Prompt Categories Cluster for Weakly Supervised Semantic Segmentation

TL;DR

This work tackles weakly supervised semantic segmentation (WSSS) with image-level labels by addressing semantic ambiguity among similar classes and ViT-induced over-smoothing. It introduces Prompt Categories Clustering (PCC), a ViT-based framework that uses GPT-generated category clusters as learnable tokens, concatenated with patch tokens and refined by HV-BiLSTM; training relies on Top- pooling and multi-label cross-entropy, with CRF and DeepLabv2 used for final refinement. A key novelty is the self-refining prompt mechanism that derives coherent category clusters and a cluster-token integration that enables sharing information across related categories (e.g., animals). The approach yields state-of-the-art results on PASCAL VOC 2012, improving pseudo-label quality and segmentation accuracy, and demonstrates the practical benefit of language-informed clustering in visual scene understanding.

Abstract

Weakly Supervised Semantic Segmentation (WSSS), which leverages image-level labels, has garnered significant attention due to its cost-effectiveness. The previous methods mainly strengthen the inter-class differences to avoid class semantic ambiguity which may lead to erroneous activation. However, they overlook the positive function of some shared information between similar classes. Categories within the same cluster share some similar features. Allowing the model to recognize these features can further relieve the semantic ambiguity between these classes. To effectively identify and utilize this shared information, in this paper, we introduce a novel WSSS framework called Prompt Categories Clustering (PCC). Specifically, we explore the ability of Large Language Models (LLMs) to derive category clusters through prompts. These clusters effectively represent the intrinsic relationships between categories. By integrating this relational information into the training network, our model is able to better learn the hidden connections between categories.
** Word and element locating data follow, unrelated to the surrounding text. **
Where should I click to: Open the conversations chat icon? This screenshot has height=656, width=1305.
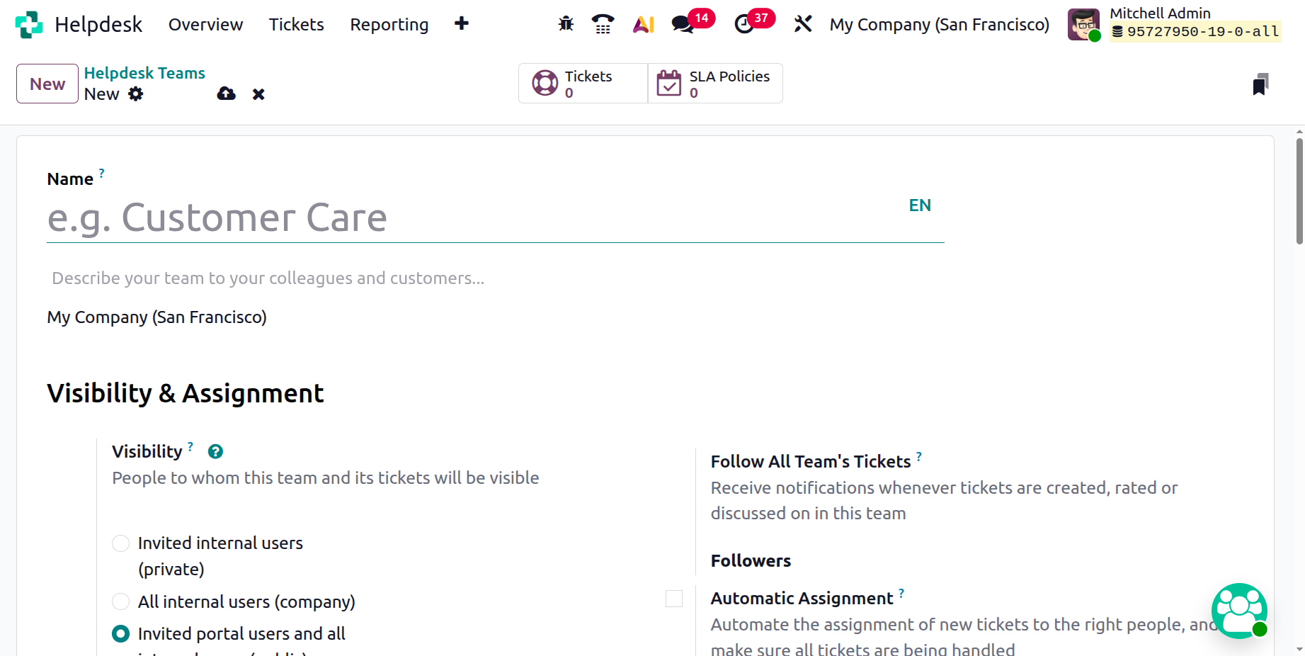[x=683, y=24]
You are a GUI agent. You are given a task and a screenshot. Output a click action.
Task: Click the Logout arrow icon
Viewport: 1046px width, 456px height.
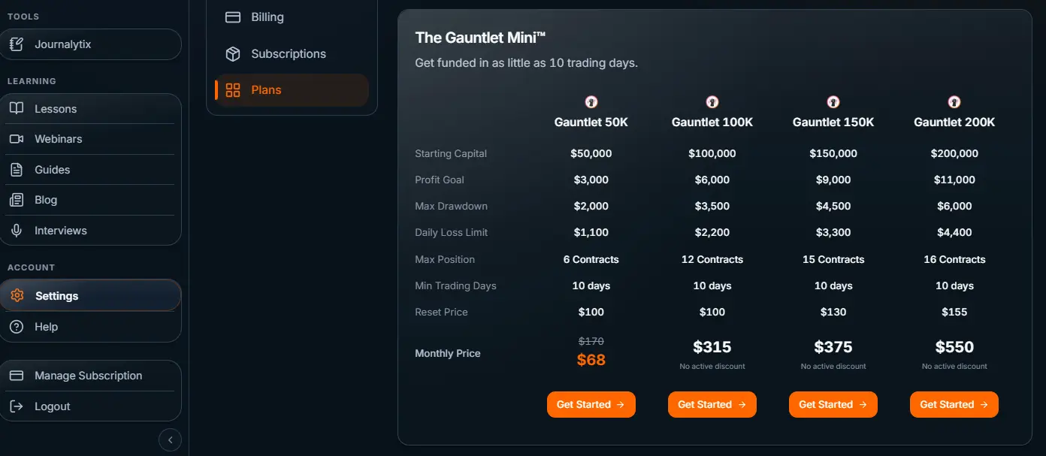(x=17, y=406)
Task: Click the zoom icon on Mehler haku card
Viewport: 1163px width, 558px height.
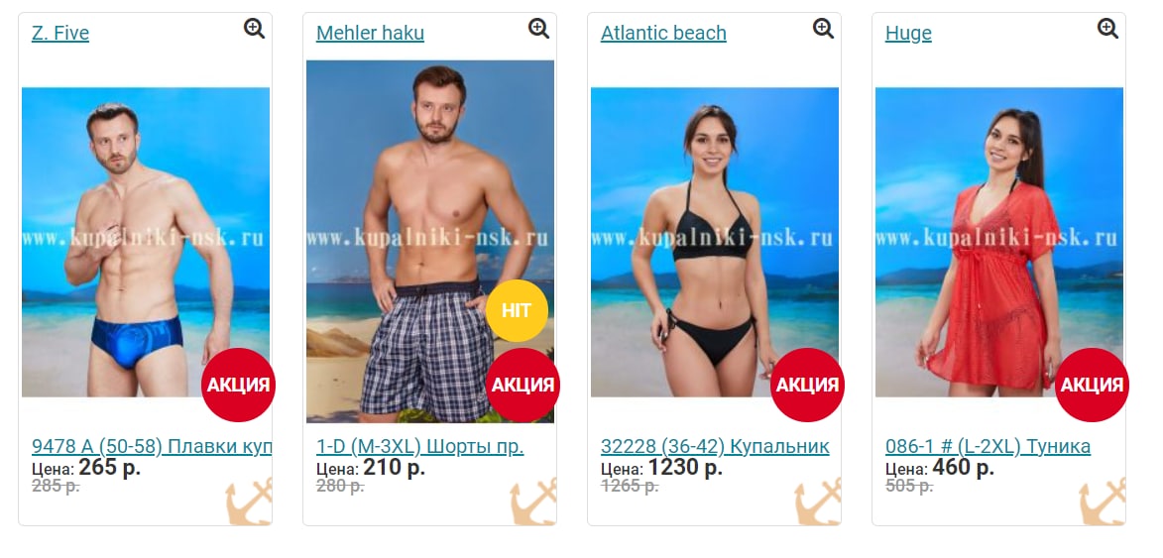Action: coord(538,29)
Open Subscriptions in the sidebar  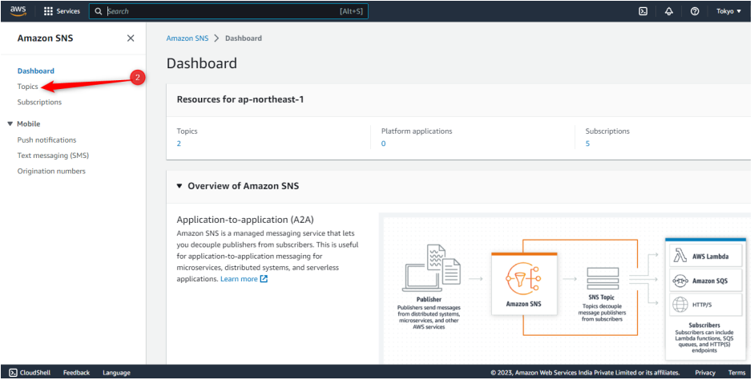click(39, 103)
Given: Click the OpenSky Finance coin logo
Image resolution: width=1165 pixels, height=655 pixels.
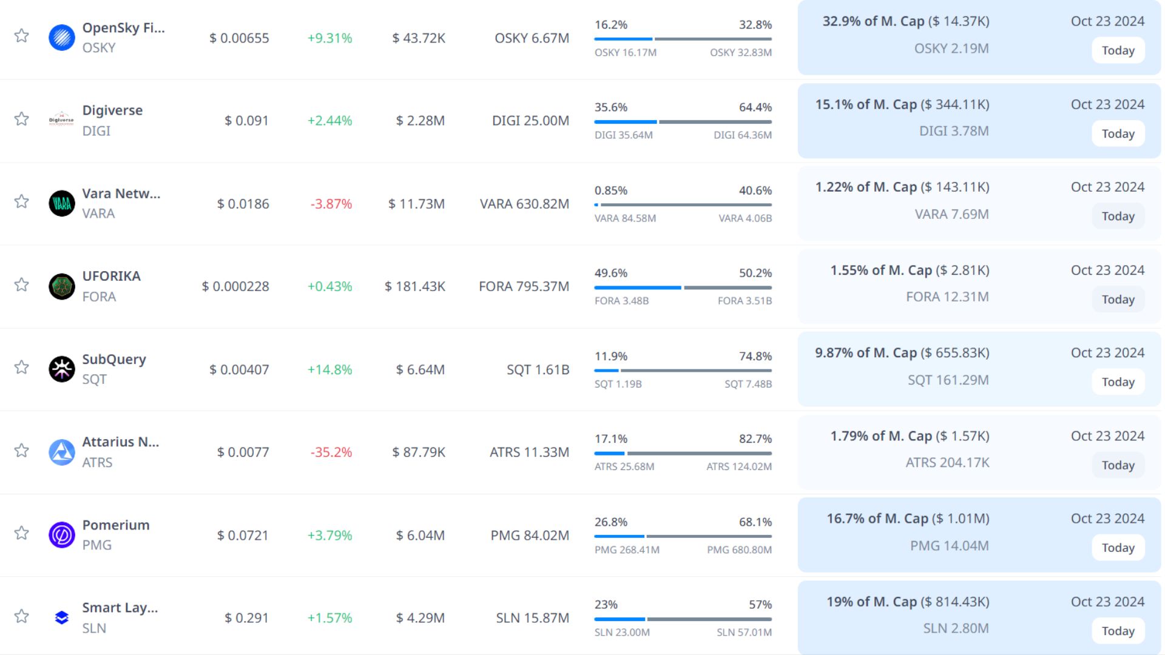Looking at the screenshot, I should (61, 38).
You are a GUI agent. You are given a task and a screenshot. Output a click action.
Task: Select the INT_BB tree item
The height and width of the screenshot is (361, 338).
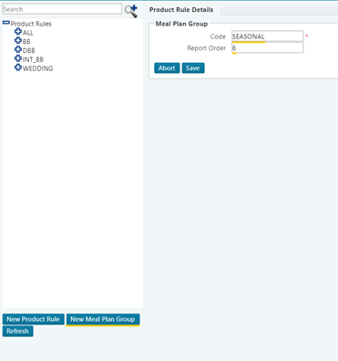[x=33, y=59]
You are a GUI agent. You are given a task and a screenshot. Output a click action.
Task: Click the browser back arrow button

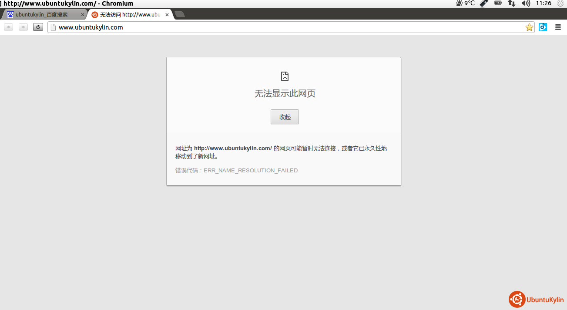8,27
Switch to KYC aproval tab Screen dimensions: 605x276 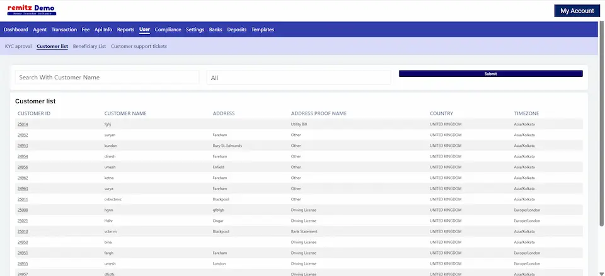click(x=18, y=47)
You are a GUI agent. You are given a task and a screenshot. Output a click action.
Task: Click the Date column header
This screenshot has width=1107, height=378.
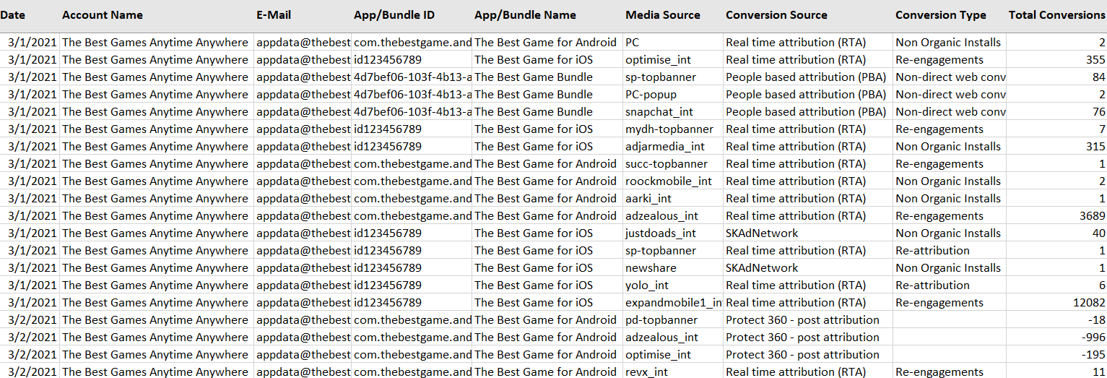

Experimental results demonstrate the effectiveness of our approach, showing its ability to enhance performance on the PASCAL VOC 2012 dataset and surpass existing state-of-the-art methods in WSSS.

Paper Structure

This paper contains 16 sections, 4 equations, 5 figures, 3 tables, 1 algorithm.

Figures (5)

  • Figure 1: (a) In tradtional ViT-based WSSS method, only the ViT tokens represent image patchs are used for classification. (b) In our PCC, we use GPT to judge the cluster category each image belongs to and generate cluster token that contains shared class information to enhance ViT patch tokens.
  • Figure 2: The overall framework of PCC is as follows: First, ViT is used to generate image patch tokens. A category list, covering all categories in the dataset, is processed by GPT to cluster these categories and determine which clusters the input image belongs to. In cluster vector, 1 indicates belonging to the cluster, 0 indicates not belonging, and then the cluster vector is multiplied by a learnable matrix to obtain a cluster token that contains cluster information. The cluster token is concatenated with the patch tokens and input into a HV-BiLSTM to generate refined tokens. Finally, refined tokens are passed through patch classifier to obtain patch predictions, and we perform top-k pooling on the predictions to obtain image predictions and conduct MCE loss with image GT label.
  • Figure 3: The proposed Prompt strategy.(a) is the refined prompt template; (b) is the initial prompt template; (c) is the samples of category clusters.
  • Figure 4: Visualization of segmentation results on the val set of PASCAL VOC.
  • Figure 5: The sample illustrates probabilities highlighted by pixel probabilities.